Objective:
Please return the lines starting at the line containing "This screenshot has" and ending after the line containing "pos(300,364)", copied exactly, without the pictures.

Given data:
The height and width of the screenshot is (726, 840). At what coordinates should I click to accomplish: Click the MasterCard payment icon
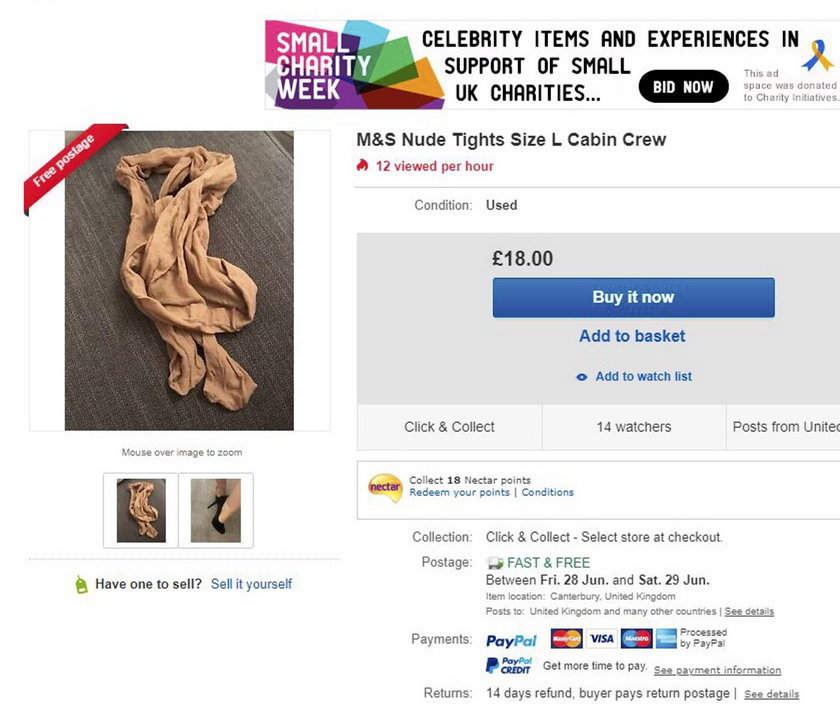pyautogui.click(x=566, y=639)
...
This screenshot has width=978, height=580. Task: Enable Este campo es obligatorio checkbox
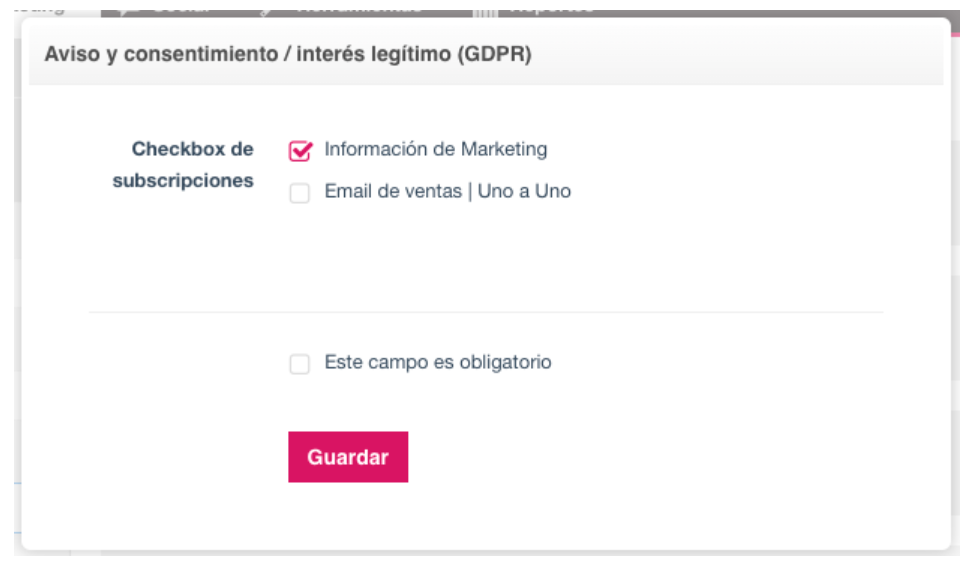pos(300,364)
* * *
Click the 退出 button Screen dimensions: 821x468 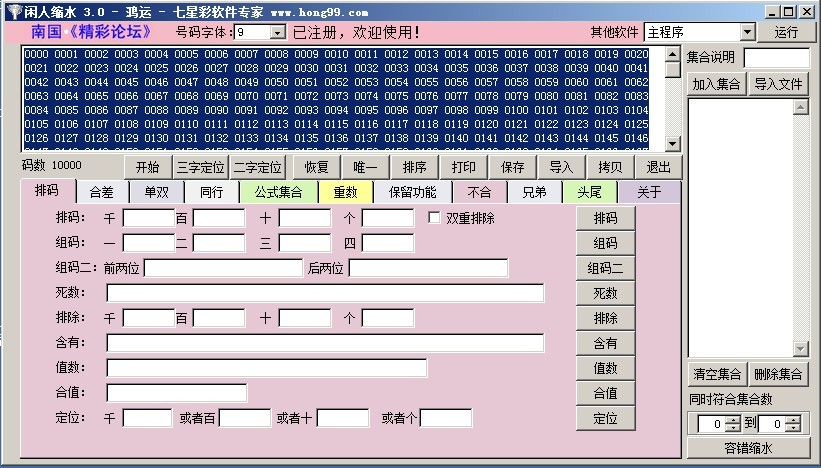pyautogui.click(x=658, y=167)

Complete response:
This screenshot has width=978, height=580. Task: Enable Este campo es obligatorio checkbox
pos(300,364)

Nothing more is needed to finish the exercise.